Renowned for their riot of noise and colour, the Goroka and Mount Hagen shows have their genesis in the time-honoured British tradition of the country ‘fayre’. The first show was held in Goroka in 1956 in an effort to unite warring tribes and bring stability to the region. The event not only brought the realm of the colonisers to the highlanders, but also revealed the highlanders to one another.

The highlands shows became a fusion of western agricultural fairs and the dazzling New Guinea ceremonies known as singsings. Vivid displays of ceremonial dance attire by divergent groups – all performing outside their tribal lands – have featured at the shows ever since.

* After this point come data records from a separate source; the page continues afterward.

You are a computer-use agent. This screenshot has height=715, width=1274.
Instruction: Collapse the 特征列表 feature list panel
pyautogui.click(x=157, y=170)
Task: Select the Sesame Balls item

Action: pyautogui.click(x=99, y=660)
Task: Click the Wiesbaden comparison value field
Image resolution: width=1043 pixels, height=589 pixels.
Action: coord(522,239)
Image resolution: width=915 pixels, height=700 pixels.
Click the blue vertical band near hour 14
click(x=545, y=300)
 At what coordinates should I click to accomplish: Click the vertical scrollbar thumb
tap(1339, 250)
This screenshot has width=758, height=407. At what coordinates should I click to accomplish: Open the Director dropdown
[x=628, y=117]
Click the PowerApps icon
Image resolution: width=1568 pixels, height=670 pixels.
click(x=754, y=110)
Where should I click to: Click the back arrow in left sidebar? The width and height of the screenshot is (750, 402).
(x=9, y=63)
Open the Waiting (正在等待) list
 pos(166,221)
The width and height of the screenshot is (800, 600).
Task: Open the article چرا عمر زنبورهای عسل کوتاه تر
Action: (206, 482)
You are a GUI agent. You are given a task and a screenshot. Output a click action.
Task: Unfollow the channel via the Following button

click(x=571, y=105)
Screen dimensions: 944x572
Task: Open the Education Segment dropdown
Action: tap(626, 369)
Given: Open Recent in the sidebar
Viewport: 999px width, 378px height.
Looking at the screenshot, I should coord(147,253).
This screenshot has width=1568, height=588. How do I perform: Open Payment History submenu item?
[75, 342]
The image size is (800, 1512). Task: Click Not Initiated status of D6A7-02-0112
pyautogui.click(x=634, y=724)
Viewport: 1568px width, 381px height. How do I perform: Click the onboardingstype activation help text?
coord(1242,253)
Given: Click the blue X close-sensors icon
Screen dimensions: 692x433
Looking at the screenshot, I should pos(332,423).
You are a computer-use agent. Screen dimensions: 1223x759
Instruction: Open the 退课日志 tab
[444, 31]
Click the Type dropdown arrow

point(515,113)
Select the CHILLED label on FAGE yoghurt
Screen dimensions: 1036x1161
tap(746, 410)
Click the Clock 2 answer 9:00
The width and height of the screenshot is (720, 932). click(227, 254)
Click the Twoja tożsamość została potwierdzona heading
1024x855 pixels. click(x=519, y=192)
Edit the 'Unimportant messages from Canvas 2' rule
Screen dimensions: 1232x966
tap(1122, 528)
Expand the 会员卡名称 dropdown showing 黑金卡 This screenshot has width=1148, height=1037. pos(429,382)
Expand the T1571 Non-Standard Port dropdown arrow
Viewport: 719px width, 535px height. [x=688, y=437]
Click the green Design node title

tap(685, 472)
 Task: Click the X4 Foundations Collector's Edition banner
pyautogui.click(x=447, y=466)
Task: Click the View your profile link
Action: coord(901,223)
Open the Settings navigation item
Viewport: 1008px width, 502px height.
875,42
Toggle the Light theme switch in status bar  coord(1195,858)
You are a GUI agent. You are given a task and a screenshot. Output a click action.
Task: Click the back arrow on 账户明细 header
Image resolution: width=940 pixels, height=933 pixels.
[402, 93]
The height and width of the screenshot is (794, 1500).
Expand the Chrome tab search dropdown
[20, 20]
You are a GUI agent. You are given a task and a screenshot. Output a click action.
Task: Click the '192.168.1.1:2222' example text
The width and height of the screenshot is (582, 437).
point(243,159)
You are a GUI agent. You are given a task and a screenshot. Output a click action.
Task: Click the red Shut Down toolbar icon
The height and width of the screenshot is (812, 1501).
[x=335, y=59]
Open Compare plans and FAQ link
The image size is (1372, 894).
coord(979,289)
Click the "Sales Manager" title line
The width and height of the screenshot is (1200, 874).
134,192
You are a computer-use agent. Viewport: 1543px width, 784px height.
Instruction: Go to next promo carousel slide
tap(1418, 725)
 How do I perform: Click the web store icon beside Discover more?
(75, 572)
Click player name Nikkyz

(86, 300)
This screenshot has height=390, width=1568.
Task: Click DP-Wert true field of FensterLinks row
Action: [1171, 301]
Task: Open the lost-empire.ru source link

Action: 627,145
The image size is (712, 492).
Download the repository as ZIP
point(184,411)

Boris Cook’s film The Mount Hagen Show (see below) captures the event in 1963 that attracted more than 100,000 spectators. Officiated by the governor-general of Australia, Lord De L’Isle, it was one of many shows that Stan Moriarty attended, often in the capacity of judge for the ‘tribal finery’ contest. This exhibition includes a variety of objects collected by Moriarty at the highlands shows.

Questions and activities

  • Research the Goroka and Mount Hagen shows, starting with the blog post by exhibition curator Natalie Wilson. List the types of events and displays that have been included.
  • Find out more about British country ‘fayres’. What fayre traditions have translated into New Guinea culture? Consider the differences and similarities between shows in the New Guinea highlands and those in Australia such as the Sydney Royal Easter Show.
  • Watch Boris Cook’s footage of the 1963 Mount Hagen show and discuss your initial reactions. What is the effect of seeing highlanders in traditional costumes and ceremonial wear en masse? Imagine you are visiting a highland show for the first time. Write an account of your first impressions.